:: Exercise directions ::
Lines of the data that contain the word "agent" are the ones to copy.

** Opening Input block **

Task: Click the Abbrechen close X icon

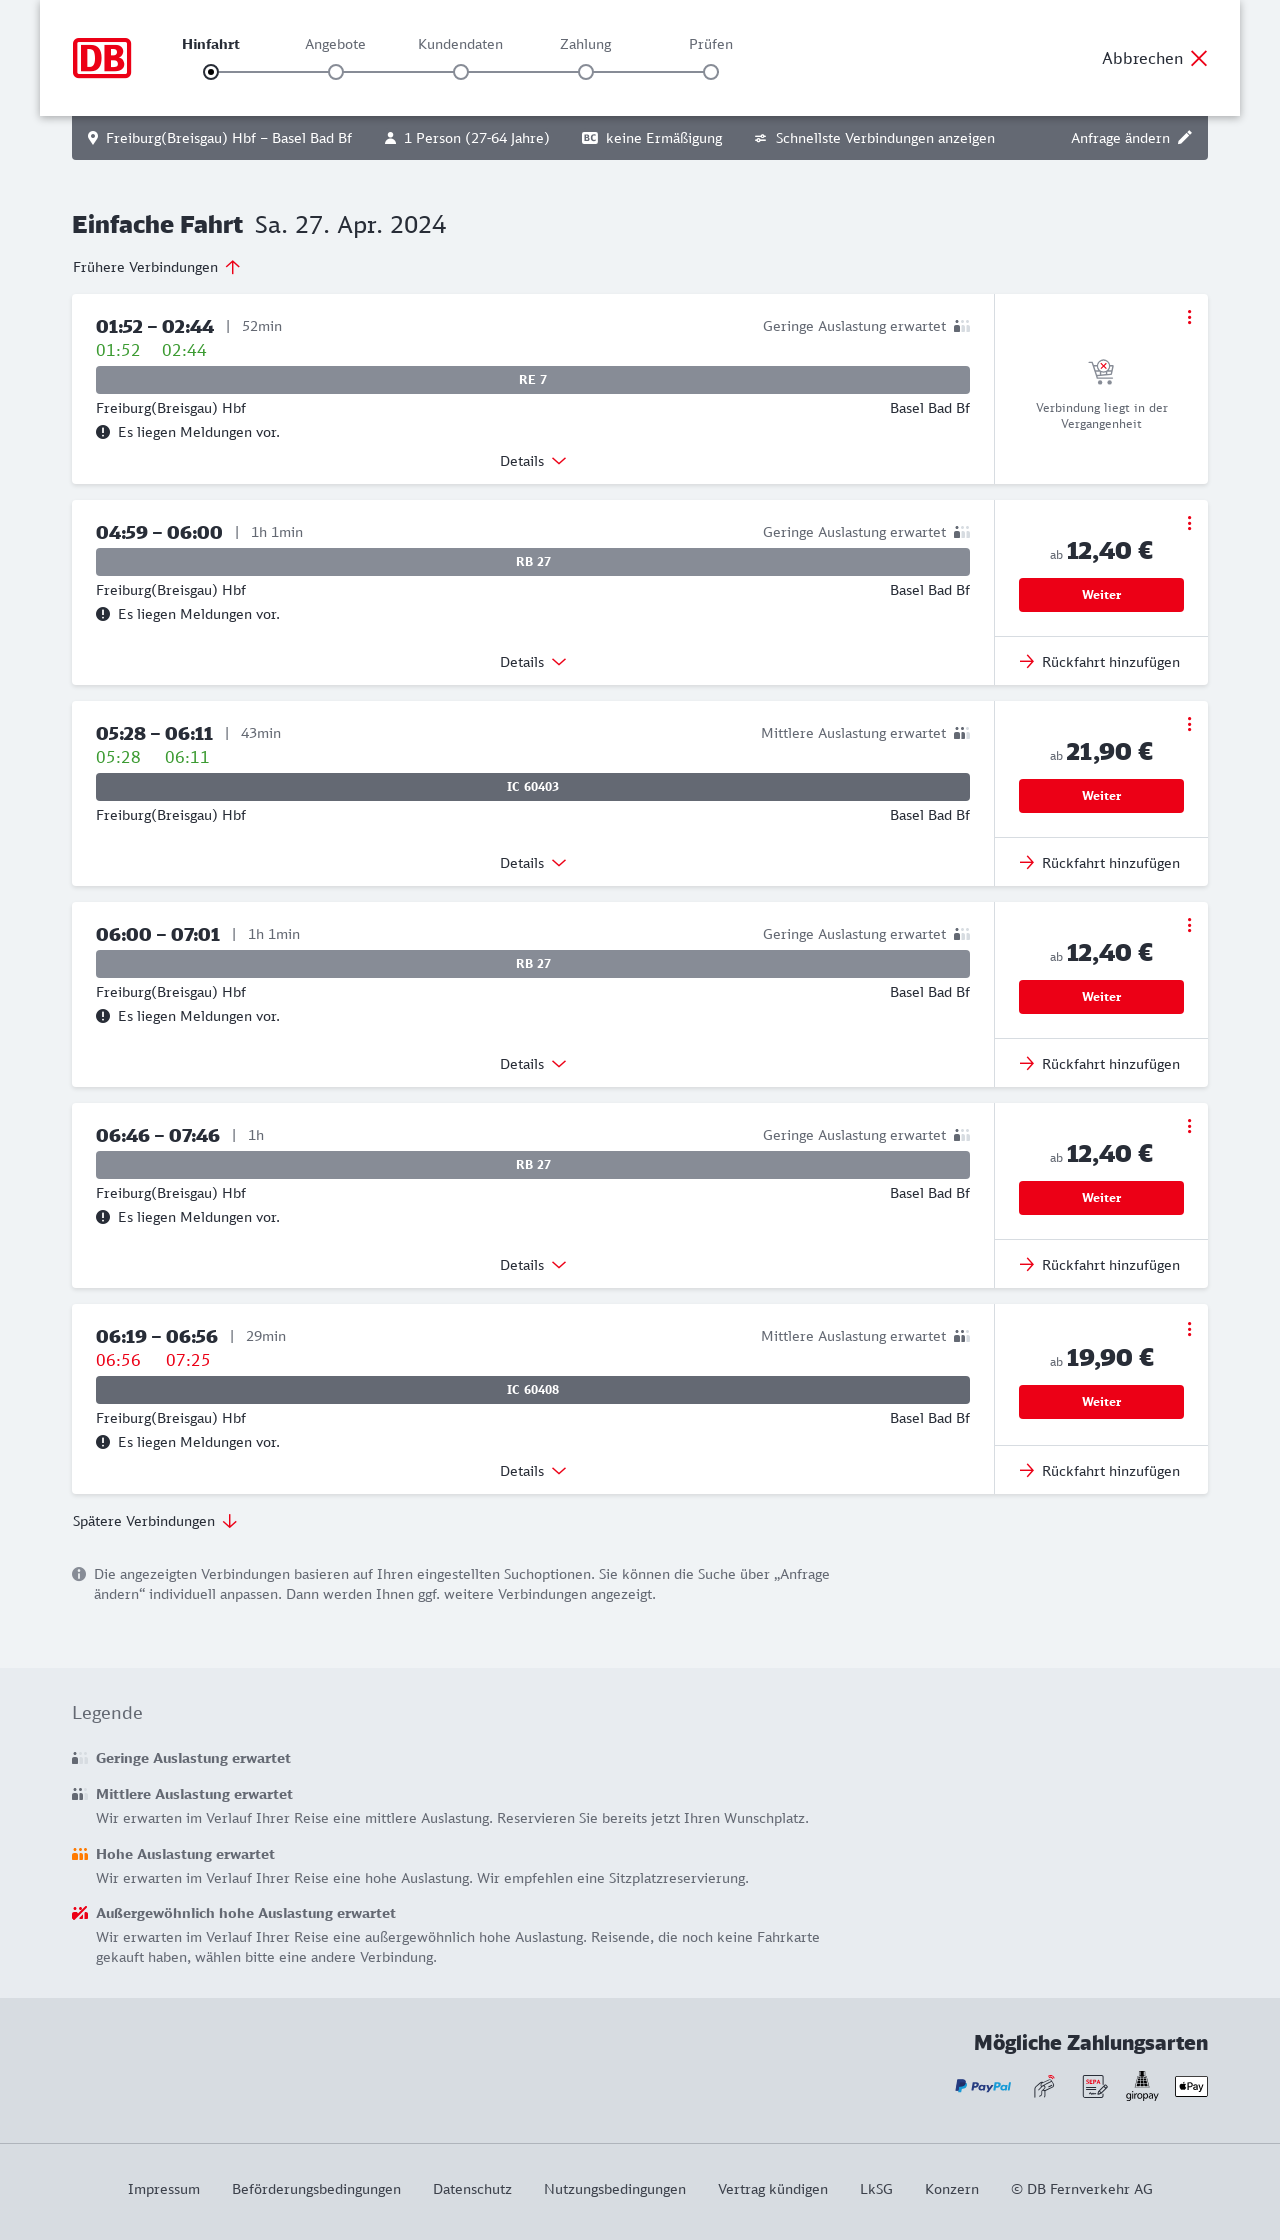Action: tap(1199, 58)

** Closing Input block **
** Opening Input block **

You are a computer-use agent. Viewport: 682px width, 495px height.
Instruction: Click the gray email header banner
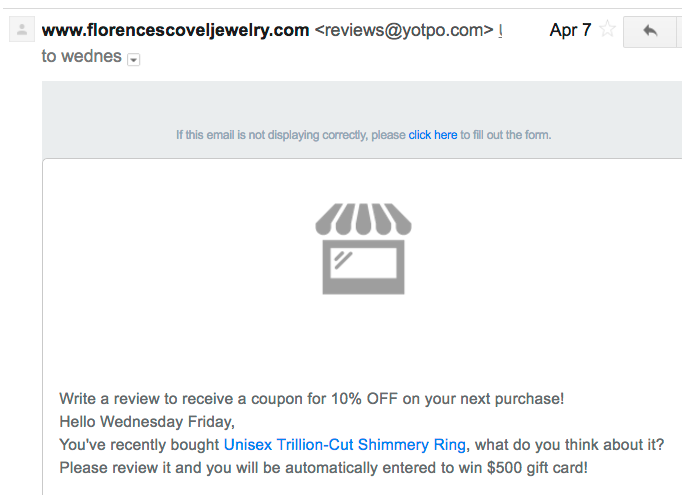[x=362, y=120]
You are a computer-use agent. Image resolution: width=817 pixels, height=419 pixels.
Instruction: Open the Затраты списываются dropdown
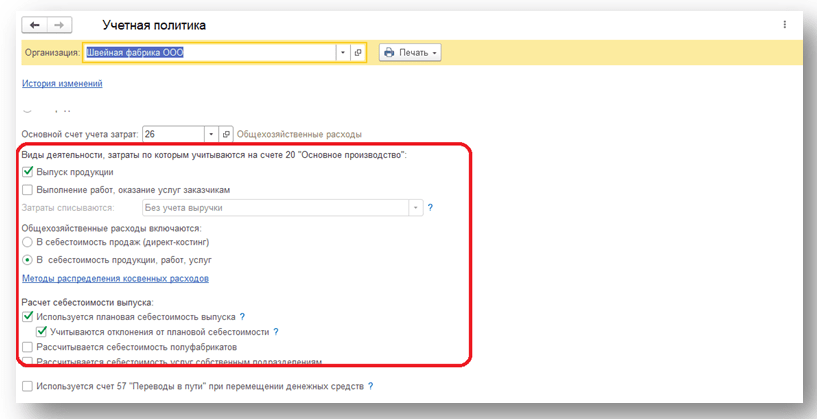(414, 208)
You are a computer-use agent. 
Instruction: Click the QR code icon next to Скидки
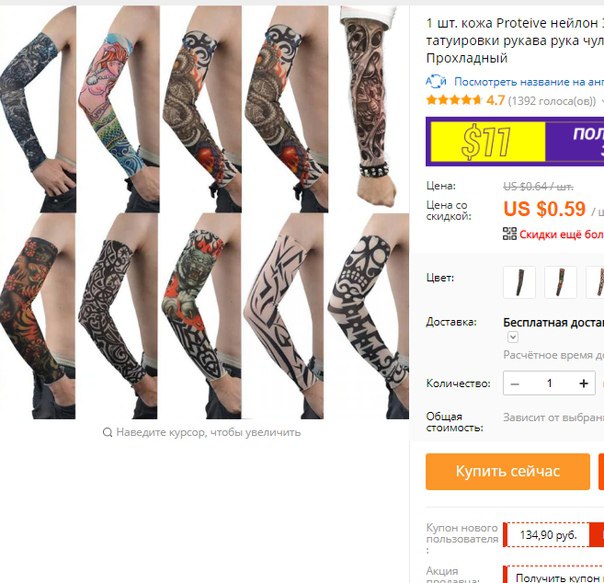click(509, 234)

** Closing Input block **

:: Written response ::
You are a computer-use agent. Viewport: 682px width, 495px height.
You are a computer-use agent. Image resolution: width=817 pixels, height=419 pixels.
You are a computer-use agent. 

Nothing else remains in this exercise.